Items from a data source:
====
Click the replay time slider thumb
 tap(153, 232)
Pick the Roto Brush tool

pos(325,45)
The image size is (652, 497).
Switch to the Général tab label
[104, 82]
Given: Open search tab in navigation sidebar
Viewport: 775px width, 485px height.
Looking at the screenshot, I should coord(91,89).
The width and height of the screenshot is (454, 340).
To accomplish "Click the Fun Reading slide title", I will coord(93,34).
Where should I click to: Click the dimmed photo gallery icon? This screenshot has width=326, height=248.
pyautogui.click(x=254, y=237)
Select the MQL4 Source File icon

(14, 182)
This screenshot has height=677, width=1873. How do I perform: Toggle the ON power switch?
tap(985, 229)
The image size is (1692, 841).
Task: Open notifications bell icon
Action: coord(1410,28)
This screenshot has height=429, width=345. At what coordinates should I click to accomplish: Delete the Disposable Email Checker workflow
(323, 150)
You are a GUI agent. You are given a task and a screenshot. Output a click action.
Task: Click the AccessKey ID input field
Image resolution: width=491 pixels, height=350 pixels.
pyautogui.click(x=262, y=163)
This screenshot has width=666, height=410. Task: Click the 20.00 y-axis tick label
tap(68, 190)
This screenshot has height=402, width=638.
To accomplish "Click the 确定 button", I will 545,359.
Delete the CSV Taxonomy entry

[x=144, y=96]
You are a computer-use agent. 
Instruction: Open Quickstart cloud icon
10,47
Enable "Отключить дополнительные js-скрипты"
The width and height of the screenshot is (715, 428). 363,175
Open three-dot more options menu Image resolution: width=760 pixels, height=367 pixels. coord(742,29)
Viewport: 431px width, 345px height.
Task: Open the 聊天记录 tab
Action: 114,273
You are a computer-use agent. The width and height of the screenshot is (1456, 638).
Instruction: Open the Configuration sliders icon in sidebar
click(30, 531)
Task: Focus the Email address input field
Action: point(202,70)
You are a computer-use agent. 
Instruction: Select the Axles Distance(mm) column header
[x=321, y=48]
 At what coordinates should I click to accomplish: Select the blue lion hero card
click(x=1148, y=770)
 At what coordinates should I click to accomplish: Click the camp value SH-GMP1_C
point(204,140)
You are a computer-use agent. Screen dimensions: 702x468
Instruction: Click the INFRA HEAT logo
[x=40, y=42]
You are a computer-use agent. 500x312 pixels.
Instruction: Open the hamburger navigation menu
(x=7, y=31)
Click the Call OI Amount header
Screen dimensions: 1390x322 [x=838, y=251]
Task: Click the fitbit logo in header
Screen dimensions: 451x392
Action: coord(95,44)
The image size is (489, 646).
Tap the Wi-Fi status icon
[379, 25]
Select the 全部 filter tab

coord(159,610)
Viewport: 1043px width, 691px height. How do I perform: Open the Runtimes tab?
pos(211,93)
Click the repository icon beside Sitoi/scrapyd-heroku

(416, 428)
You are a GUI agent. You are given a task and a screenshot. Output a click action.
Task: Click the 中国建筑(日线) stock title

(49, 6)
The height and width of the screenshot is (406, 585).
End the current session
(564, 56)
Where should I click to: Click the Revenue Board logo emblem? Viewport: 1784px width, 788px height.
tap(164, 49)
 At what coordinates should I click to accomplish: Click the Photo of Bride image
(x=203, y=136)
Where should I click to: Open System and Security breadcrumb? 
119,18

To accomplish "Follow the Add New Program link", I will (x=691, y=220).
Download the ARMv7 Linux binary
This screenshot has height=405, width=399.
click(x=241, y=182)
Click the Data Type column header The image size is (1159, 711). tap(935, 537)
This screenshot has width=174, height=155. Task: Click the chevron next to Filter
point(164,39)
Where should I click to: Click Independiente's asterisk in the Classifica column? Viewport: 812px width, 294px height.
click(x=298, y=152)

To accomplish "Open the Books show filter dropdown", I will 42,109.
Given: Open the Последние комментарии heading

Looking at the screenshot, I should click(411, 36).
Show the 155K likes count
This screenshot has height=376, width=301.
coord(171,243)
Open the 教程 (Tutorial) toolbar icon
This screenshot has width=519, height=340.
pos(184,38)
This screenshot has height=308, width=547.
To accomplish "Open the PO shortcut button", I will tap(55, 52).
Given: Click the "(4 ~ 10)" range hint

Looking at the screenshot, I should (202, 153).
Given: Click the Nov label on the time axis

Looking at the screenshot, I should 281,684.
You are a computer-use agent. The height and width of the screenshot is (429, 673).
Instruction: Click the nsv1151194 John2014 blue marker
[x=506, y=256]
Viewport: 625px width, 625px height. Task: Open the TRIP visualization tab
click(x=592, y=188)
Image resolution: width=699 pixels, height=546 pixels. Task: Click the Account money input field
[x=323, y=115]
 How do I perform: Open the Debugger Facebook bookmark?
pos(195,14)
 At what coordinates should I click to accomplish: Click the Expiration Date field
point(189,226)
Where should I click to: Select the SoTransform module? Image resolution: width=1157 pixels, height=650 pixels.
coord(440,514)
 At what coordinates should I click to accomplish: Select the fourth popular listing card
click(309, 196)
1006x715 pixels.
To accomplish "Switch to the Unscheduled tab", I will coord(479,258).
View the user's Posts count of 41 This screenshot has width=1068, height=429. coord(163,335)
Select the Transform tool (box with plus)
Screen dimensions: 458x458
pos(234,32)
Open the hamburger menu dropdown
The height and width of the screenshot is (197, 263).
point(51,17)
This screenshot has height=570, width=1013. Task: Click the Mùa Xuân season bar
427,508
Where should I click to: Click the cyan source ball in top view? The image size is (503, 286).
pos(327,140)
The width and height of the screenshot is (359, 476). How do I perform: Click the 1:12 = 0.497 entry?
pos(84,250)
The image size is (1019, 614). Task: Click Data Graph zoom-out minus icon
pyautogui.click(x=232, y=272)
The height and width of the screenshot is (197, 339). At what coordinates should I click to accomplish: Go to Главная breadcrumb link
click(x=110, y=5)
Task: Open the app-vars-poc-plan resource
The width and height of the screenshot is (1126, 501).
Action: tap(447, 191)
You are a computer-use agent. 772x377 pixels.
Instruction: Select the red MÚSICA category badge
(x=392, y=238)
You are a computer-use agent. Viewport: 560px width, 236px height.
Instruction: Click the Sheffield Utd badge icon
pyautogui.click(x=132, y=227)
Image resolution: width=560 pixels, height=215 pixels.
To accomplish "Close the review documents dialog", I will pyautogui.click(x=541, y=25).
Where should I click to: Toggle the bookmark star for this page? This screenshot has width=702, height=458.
====
# Task to carry out:
From the line that has "At what coordinates should I click to accomplish: Click the camp" through the line that has "Click the Data", copy every line exactly as it appears above, and leave out all others.

# Answer below:
 At what coordinates should I click to accomplish: Click the camp value SH-GMP1_C
point(204,140)
You are a computer-use agent. Screen dimensions: 702x468
Instruction: Click the INFRA HEAT logo
[x=40, y=42]
You are a computer-use agent. 500x312 pixels.
Instruction: Open the hamburger navigation menu
(x=7, y=31)
Click the Call OI Amount header
Screen dimensions: 1390x322 [x=838, y=251]
Task: Click the fitbit logo in header
Screen dimensions: 451x392
Action: coord(95,44)
The image size is (489, 646).
Tap the Wi-Fi status icon
[379, 25]
Select the 全部 filter tab

coord(159,610)
Viewport: 1043px width, 691px height. How do I perform: Open the Runtimes tab?
pos(211,93)
Click the repository icon beside Sitoi/scrapyd-heroku

(416, 428)
You are a GUI agent. You are given a task and a screenshot. Output a click action.
Task: Click the 中国建筑(日线) stock title

(49, 6)
The height and width of the screenshot is (406, 585).
End the current session
(564, 56)
Where should I click to: Click the Revenue Board logo emblem? Viewport: 1784px width, 788px height.
tap(164, 49)
 At what coordinates should I click to accomplish: Click the Photo of Bride image
(x=203, y=136)
Where should I click to: Open System and Security breadcrumb? 
119,18

To accomplish "Follow the Add New Program link", I will (x=691, y=220).
Download the ARMv7 Linux binary
This screenshot has height=405, width=399.
click(x=241, y=182)
Click the Data Type column header The image size is (1159, 711). tap(935, 537)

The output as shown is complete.